已知abc=1,a+b+c=2,a²+b²+c²=3,则1/(ab+c-1)+1/(bc+a-1)+1/(ac+b-1)的值是( )
问题描述:
已知abc=1,a+b+c=2,a²+b²+c²=3,则1/(ab+c-1)+1/(bc+a-1)+1/(ac+b-1)的值是( )

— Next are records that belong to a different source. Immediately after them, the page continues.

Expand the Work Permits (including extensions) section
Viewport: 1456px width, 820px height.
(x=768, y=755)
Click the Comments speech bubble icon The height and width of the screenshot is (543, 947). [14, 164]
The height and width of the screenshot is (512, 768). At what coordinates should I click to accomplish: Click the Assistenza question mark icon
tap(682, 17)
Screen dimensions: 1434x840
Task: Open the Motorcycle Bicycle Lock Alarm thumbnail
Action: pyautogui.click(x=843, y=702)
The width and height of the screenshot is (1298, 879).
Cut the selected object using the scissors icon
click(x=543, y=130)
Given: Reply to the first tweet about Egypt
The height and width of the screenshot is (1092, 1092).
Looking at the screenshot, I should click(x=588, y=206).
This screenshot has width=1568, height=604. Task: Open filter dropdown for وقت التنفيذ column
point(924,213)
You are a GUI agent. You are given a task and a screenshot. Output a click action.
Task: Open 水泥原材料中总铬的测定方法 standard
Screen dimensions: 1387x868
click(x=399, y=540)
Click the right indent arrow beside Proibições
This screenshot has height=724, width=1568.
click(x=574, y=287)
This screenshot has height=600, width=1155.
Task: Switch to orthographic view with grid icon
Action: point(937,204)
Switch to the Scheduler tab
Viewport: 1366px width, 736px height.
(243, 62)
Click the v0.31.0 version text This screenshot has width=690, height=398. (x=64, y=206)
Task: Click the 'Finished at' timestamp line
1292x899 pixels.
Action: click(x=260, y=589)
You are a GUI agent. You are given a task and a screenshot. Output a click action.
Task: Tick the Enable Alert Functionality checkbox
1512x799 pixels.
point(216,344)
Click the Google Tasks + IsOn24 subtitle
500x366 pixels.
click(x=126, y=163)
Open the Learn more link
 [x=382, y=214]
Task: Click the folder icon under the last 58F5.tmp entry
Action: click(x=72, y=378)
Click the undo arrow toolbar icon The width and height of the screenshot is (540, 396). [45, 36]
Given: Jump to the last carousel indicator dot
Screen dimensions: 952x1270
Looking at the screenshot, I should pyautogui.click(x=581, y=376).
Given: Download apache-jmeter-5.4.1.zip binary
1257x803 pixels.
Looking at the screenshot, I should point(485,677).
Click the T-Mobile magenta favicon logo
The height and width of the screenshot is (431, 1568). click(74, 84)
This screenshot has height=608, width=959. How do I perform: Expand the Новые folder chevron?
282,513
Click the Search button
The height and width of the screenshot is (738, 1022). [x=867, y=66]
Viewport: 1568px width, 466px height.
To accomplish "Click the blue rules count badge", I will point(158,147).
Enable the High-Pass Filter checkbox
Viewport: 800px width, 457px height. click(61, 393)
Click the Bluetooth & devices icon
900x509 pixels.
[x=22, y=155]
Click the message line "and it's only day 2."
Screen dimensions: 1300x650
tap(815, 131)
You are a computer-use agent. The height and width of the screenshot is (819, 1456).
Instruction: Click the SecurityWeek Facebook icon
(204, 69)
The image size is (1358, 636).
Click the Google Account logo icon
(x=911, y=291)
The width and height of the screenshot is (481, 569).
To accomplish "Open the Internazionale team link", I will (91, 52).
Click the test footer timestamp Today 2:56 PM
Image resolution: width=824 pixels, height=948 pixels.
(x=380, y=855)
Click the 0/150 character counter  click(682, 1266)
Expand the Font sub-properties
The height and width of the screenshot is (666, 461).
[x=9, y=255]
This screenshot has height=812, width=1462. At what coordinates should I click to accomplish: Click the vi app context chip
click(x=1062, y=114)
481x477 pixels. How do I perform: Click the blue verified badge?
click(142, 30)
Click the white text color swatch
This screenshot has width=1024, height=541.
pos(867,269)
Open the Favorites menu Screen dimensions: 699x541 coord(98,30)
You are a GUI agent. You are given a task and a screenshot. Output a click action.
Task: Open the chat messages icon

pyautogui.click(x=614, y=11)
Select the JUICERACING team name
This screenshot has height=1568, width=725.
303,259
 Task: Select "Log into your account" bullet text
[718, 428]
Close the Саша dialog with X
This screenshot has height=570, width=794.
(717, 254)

题是没有错的哦!我看见人家解答出来了,但是由于太过复杂...所以希望有人能有更简单的方法~~
答
a+b+c=2
ab+c-1=ab+2-a-b-1=ab-a-b+1=(a-1)(b-1)
1/(ab+c-1)=1/(a-1)(b-1))
1/(ab+c-1)+1/(bc+a-1)+1/(ac+b-1)
=1/(a-1)(b-1))+1/(c-1)(b-1))+1/(a-1)(c-1))
=(a+b+c-3)/((a-1)(b-1)(c-1))
=-1/((a-1)(b-1)(c-1))
(a-1)(b-1)(c-1)
=abc+a+b+c-1-ab-ac-bc
=1+2-1-ab-ac-bc
=2-ab-ac-bc
(a+b+c)^2=a²+b²+c²+2ab+2ac+2bc
2^2=3+2(ab+ac+bc)
ab+ac+bc=1/2
(a-1)(b-1)(c-1)=2-1/2=3/2
1/(ab+c-1)+1/(bc+a-1)+1/(ac+b-1)
=-1/((a-1)(b-1)(c-1))
=-2/3